Abstract 11219: Risk of Major Bleeding in Different Indications for New Oral Anticoagulants: Insights From a Meta- Analysis of Approved Dosages From 48 Randomized Trials
Background: Bleeding is the primary complication of New Oral Anticoagulants (NOACs) therapy. A meta-analysis was performed to evaluate the risk of major bleeding with use of NOACs versus conventional drugs/comparators.
Methods: Randomized controlled trials (RCTs) comparing NOACs (rivaroxaban, dabigatran, apixaban, edoxaban and darexaban) with comparators (LMWH/vitamin K antagonist [VKA]/aspirin/placebo) in patients with different medical and post-surgical indications of anticoagulation were selected.
Results: Forty eight trials included 141,932 patients. Pooled analysis of all NOACs for all indications together showed, there was no significant difference between NOACs and pharmacologically active comparators (PAC) for risk of major bleeding (Odds Ratio [OR] 0.98, 95% CI 0.83- 1.15), and NOACs caused significantly less major bleeding compared to VKA (0.82, 0.69- 0.96). Analysis for individual NOACs showed risk of major bleeding was not different with rivaroxaban, apixaban or dabigatran compared to PAC or VKA. Indication specific analysis showed, NOACs was associated with significantly higher major bleeding after hip surgery (1.43, 1.02 -1.99), in patients with acute coronary syndrome (ACS) (3.27, 2.30-4.66), and for medically ill patients (2.79, 1.69-4.60). For the treatment of acute venous thromboembolism (VTE) or pulmonary embolism (PE), NOACs was associated with significantly less bleeding (0.64, 0.47-0.89). No significant difference was found between NOACs and comparators in treatment of atrial fibrillation and for extended treatment of VTE.

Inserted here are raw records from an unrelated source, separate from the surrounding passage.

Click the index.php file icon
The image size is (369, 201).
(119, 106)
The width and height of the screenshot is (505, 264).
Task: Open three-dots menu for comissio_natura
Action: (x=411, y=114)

Conclusions: Risk of major bleeding with new oral anticoagulants varies with their indication for use. New agents may be associated with comparatively less major bleeding compared to vitamin K antagonists, they may increase the risk of major bleeding after hip surgery, ACS and acute medically ill patients; but may be associated with less bleeding in treatment of acute VTE/PE.
- © 2013 by American Heart Association, Inc.